Daniel Kokotajlo comments on Google’s new 540 billion parameter language model

Daniel Kokotajlo 6 Apr 2022 11:34 UTC
5 points
OK sure. But treacherous turns and acting according to what humans think is good (as opposed to what is actually good) are, like, the two big classic alignment problems. Not being capable enough to figure out what we want is… not even an alignment problem in my book, but I can understand why people would call it one.
What links here?
- Strategic Considerations Regarding Autistic/Literal AI by Chris_Leong (6 Apr 2022 14:57 UTC; -1 points)
- Not Relevant 6 Apr 2022 12:15 UTC
  6 points
  Parent
  I think the distinction here is that obviously any ASI could figure out what humans want, but it’s generally been assumed that that would only happen after its initial goal (Eg paperclips) was already baked. If we can define the goal better before creating the EUM, we’re in slightly better shape.
  
  Treacherous turns are obviously still a problem, but they only happen towards a certain end, right? And a world where an AI does what humans at one point thought was good, as opposed to what was actually good, does seem slightly more promising than a world completely independent from what humans think is good.
  
  That said, the “shallowness” of any such description of goodness (e.g. only needing to fool camera sensors etc) is still the primary barrier to gaming the objective.
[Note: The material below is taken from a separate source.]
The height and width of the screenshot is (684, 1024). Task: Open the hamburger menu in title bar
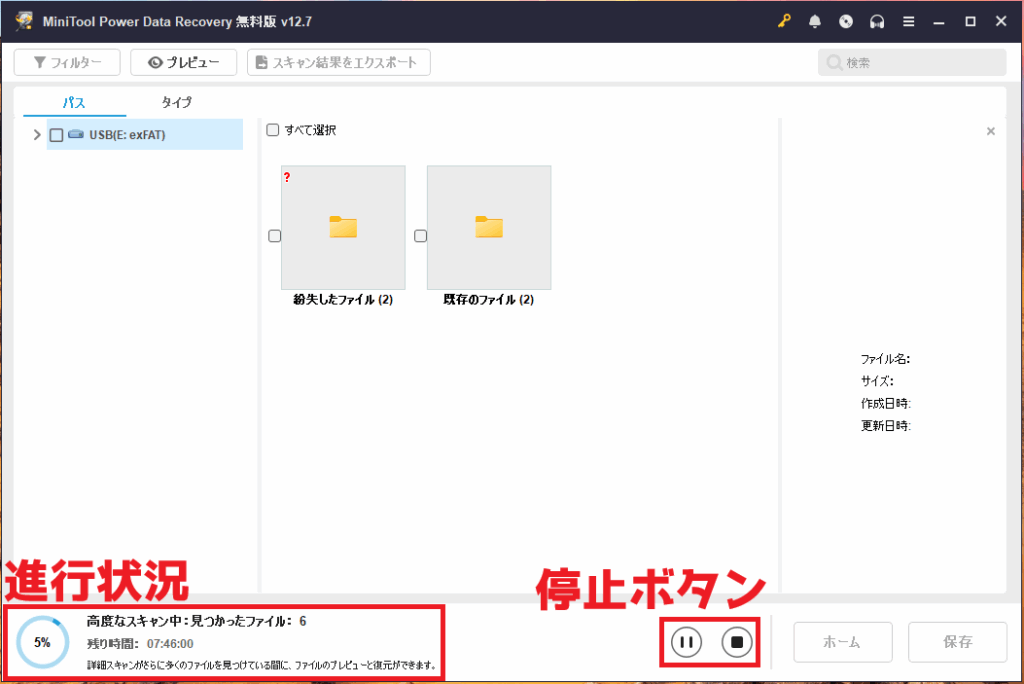point(908,22)
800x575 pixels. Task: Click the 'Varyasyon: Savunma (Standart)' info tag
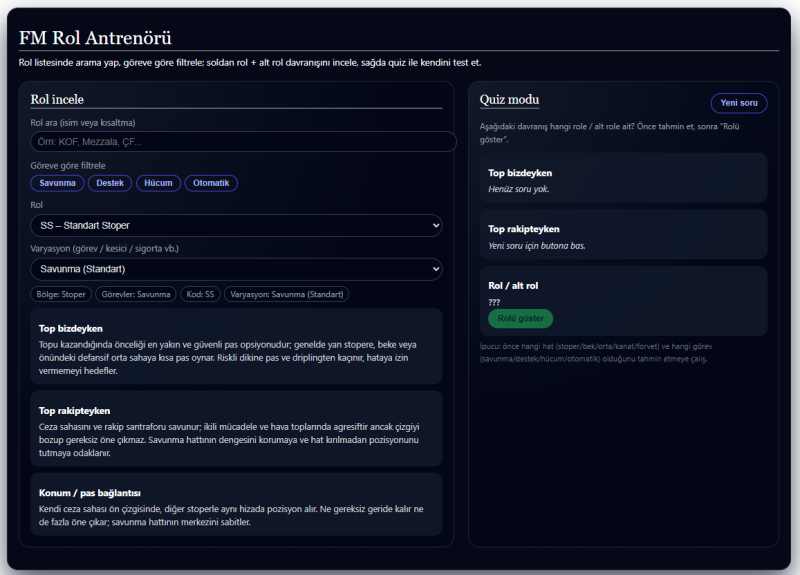click(x=286, y=295)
  - Chris_Leong 6 Apr 2022 13:57 UTC
    2 points
    Parent
    EUM? Thanks for helping explain.
    - Joe_Collman 6 Apr 2022 15:20 UTC
      1 point
      Parent
      Expected Utility Maximiser.
  - Daniel Kokotajlo 6 Apr 2022 13:10 UTC
    2 points
    Parent
    OK, fair enough.
- Chris_Leong 6 Apr 2022 13:53 UTC
  2 points
  Parent
  You don’t think there could be powerful systems that take what we say too literally and thereby cause massive issues^[1]. Isn’t it better if power comes along with human understanding? I admit some people desire the opposite, for powerful machines to be unable to model humans so that it can’t manipulate us, but such machines will either a) be merely imitating behaviour and thereby struggle to adapt to new situations or b) most likely not do what we want when we try to use them.
  1. ^
    As an example, high-functioning autism exists.
  - Daniel Kokotajlo 6 Apr 2022 13:57 UTC
    3 points
    Parent
    Sure, there could be such systems. But I’m more worried about the classic alignment problems.